Benjamin Grosof, co-founder of Coherent Knowledge Systems, is also involved with developing a standard ontology for the financial services industry (i.e., FIBO). In the course of working on FIBO, he is developing a demonstration of defeasible logic concerning Regulation W of the The Federal Reserve Act. Regulation W specifies which transactions involving banks and their affiliates are prohibited under Section 23A of the Act. In the course of doing this, there are various documents which are being captured within the Linguist™ platform. This is a brief note of how those documents can be imported into the platform for curation into formal semantics and logic (as Benjamin and Coherent are doing).

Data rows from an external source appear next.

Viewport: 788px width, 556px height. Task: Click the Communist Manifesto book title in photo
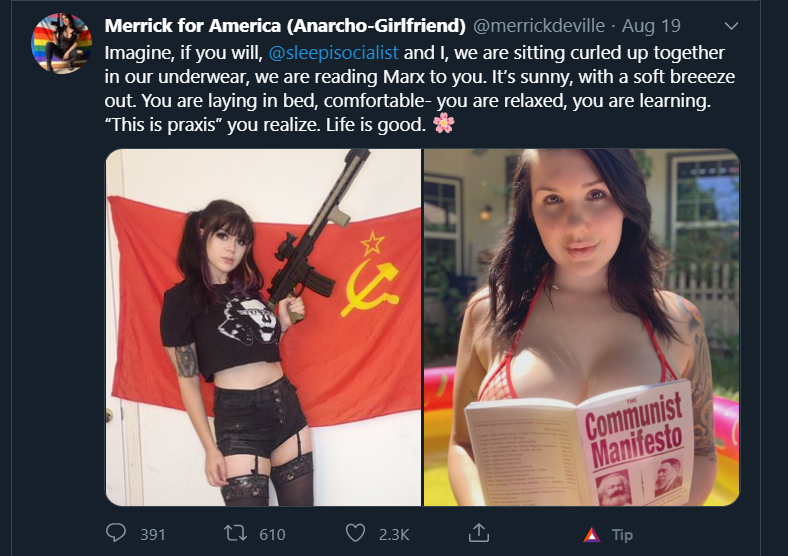(634, 430)
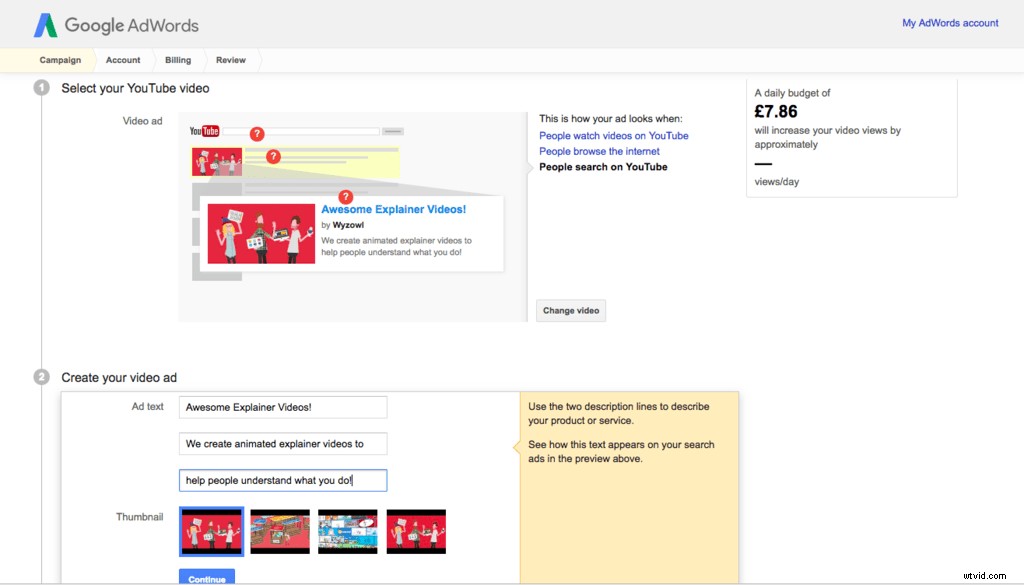Open the Account tab
This screenshot has width=1024, height=585.
coord(123,60)
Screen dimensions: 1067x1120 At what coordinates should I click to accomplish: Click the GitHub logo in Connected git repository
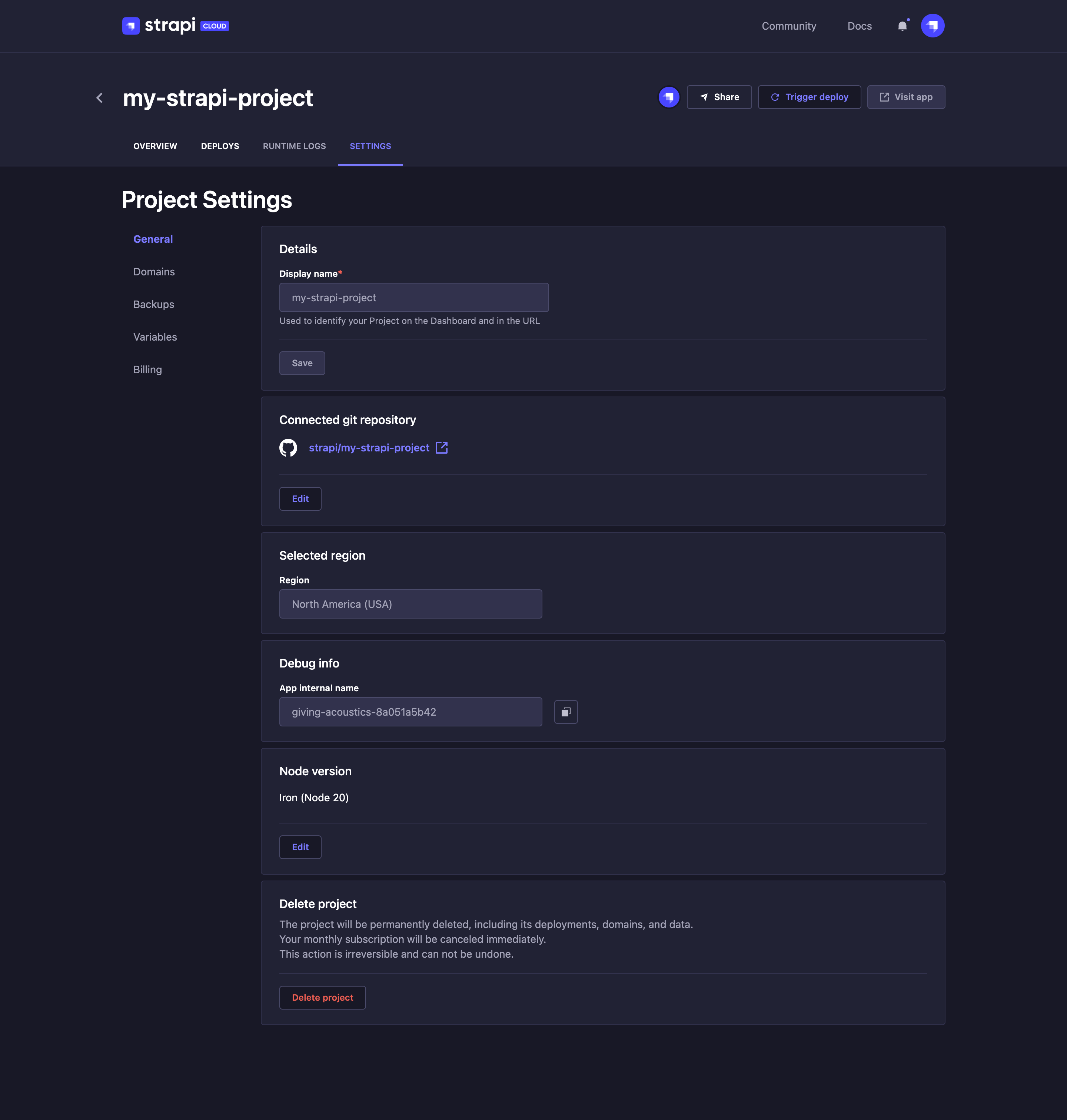289,448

There is a document from the Federal Reserve with an appendix reviewing Regulation W:
PDFs are challenging because they are images more than documents. There are lots of problems in getting text for natural language processing out of PDFs (as discussed in great detail in this article). Microsoft Word does not extract the text well at all. Google does a pretty nice job, but it breaks up the paragraphs into unrelated divisions. Every line on the screen becomes its own division in the resulting HTML. It renders fine on screen, but it’s not good for extracting paragraphs and sentences for knowledge acquisition. You can see for yourself by Googling for the above URL and looking at the cached HTML Google maintains. Here’s how it looks in the Linguist:
The next step is to click the XHTML button. This leads to a question about normalizing the document from the Google PDF structure. Answering yes results in the following:
At this point we’re good to go. You can use the XHTML Explorer to get rid of extraneous things, like removing headers and footers (e.g., Page X of Y). But the objective is to get sentences from the text reading for natural language processing. By clicking in a paragraph of text on the right and using a menu for the highlighted node on the left you can pop-up a dialog like this:
And so on to populate the knowledge base for curation.